When an employer terminates an employee, they often provide what is called “severance pay” or “severance payments.” These one-time payments are usually meant as a goodwill gesture to help the employee deal with the stress and financial losses of losing a job. Severance payments are especially common among larger employers. In September, 2012, the Court of Appeals for the Sixth Circuit concluded that severance pay per an involuntary layoff was not subject to FICA employment taxes (often known as Social Security taxes). As you probably know, employers pay a portion and employees pay a portion of the FICA taxes.

The Supreme Court and FICA Taxes

Employer / Employee and FICA TaxesNow the Supreme Court is scheduled to weigh in on this important tax issue. If you receive severance pay, will you (and/or your employer) be subject to the FICA taxes, or not?  This also relates to the issue of unemployment benefits… again, there is a lot of confusion about whether these should, or should not, be subject to FICA taxes.

In this interesting case, employers and employees are on the “same side,” arguing that severance payments should not be subject to FICA. We’ll see how this turns out when the Supreme Court rules.

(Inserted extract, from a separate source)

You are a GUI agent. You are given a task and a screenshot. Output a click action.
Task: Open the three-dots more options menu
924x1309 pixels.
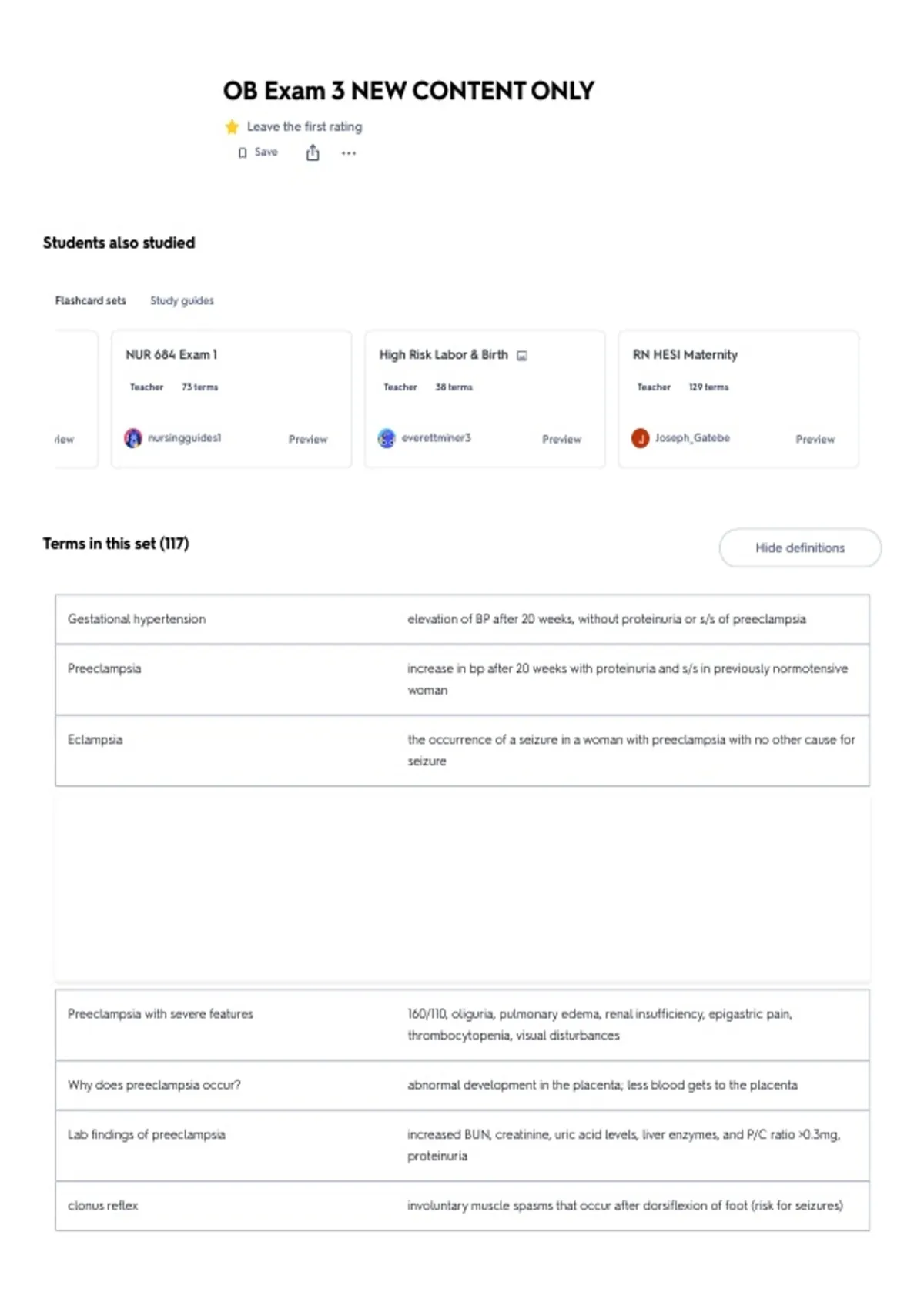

Employer, Employee and Tax Issues in San Francisco

Whatever side you are on – employer or employee – there are many creative things that can be done with various remunerations, not just severance but things like employee stock options. Many San Francisco Bay Area employees are receiving stock options as compensation, and if you consult with a tax professional, he or she can help you minimize the tax implications. So however you are being compensated, and for whatever reasons, be sure to consult with a tax advisor.

And keep an eye on the Supreme Court!